Sam R. Cosgrave

First breath on that haunts / a clean fresh start a failure / the world is mischief.

First breath on that haunts / a clean fresh start a failure / the world is mischief.

Sam R. Cosgrave is a bot masquerading as a haiku poet on Twitter.

It started when a friend of mine who writes haikus made his poems available in a handy machine readable format. I made a web page that recombines the lines of his poems to make new ones with a fair bit more non-sequitur.

Around the same time I was experimenting with some Markov chain code that I wrote for a bot that lived on a MUD. I wanted to Markov the haikus but I was missing an important thing: a way to make it stick to the haiku five-seven-five syllable format. So I set out to make a syllable counter.
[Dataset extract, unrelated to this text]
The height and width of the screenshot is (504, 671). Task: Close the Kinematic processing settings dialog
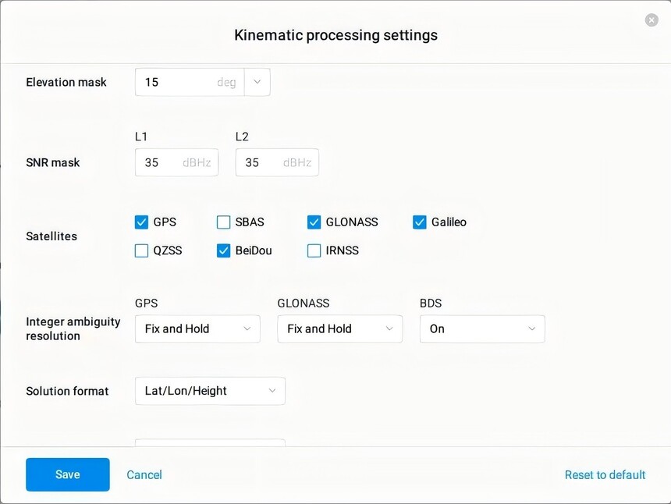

Since it’s English there’s no straightforward way to count syllables, so I used two techniques. I grabbed the 1915 Webster’s dictionary text file from Project Gutenberg. This has pronunciation guides for every word in the form syll-ab-le, with dashes between syllables. So I wrote code to parse the dictionary text into lines of the form syllable: 3. There are 91,954 lines in the file, I used that format to make it easy to parse as a YAML file. If a word is not found in the dictionary (a word that didn’t exist in 1915 for instance) then I fall back to counting vowels, since syllables often correspond to consonants grouped around a vowel. So I now have code that will return the number syllables in a string most of the time.

So I made my friend a page that spits out markov’d haikus based on his poems. Good fun. My friend was posting his haikus to twitter with the #haiku tag. Looking there I realised a lot of people are also posting haikus, and they’re often in a somewhat parsable format. People tend to either post their poems on a single line with the line breaks indicated by a / or a similar punctuation mark, or they use returns. It became clear to me that this could go much further than making fun of my friend.

So I wrote a program to gather haikus from Twitter. It uses the Twitter API to search for 100 recent tweets in English with the hashtag #haiku. Then for each tweet it removes the various cruft like @usernames, #hashtags and URLs, skipping the tweet entirely if it starts with RT. If whatever is left matches one of two regular expressions representing the two haiku posting formats I mentioned above then it is stored in a text file along with its twitter post ID. The ID is used to make sure I don’t store the same tweet more than once.

The gathering script has been running hourly for nearly four years and has so far accumulated 810,623 haikus. There are some repeats and a fair bit of failed parsing nonsense but that doesn’t matter too much for what I’m going to do with them.

A script runs daily to build three markov chains from the big list of haikus, one per line. It skips any haiku that contains a word from a list published by Darius Kazemi as part of https://github.com/dariusk/wordfilter. This is mainly to avoid a selection of racist, sexist and ableist slurs. There is still a lot of scope for colourfully poetic language. The resulting data structure representing the three chains is written out as a large JSON file together with a file containing all of the source haiku lines as the keys of a hash, the purpose of which will be revealed shortly.

Every minute between 7am and 11pm, cron runs the srcosgrave_tweet script. There’s a 1 in 225 chance that it will generate and post a haiku. On World Poetry Day it is 7 times more likely to post. Generating goes like so:

For each line:

  • Generate a line from the markov chain
  • Throw it away and generate another one if the line is any of:
    • Less than 10 characters (a cheap short-circuit, it’s unlikely to fit the syllable requirement if too short).
    • Present in the keys of the hash of haiku lines (hash keys are quick to look up), this is to ensure originality.
    • Not the required number of syllables.

With a new haiku prepared, there’s a 50% chance it will generate an image to accompany the poem. This renders the text in one of seven fetching fonts overlaid onto one of seven background textures. The textures are by Ervin Bartis, they are Creative Commons licensed and available on Flickr.

It posts its poetry to the twitter account @srcosgrave with the hashtag #haiku (which does indeed mean that it consumes its own output). At first I wanted to experiment with whether or not people would mistake it for a human, hence the name: “Sam” because I wanted it to be gender ambiguous; “R.” for Robot, as per the humanoid robots in Asimov’s books; “Cosgrave” after Lionel Cosgrave, who would frequently turn up in stuff written by Richard Herring, especially On The Hour. I don’t think anybody was actually fooled, it’s pretty obvious what’s going on if you look at more than one tweet. It mostly gets attention from bots searching for specific words.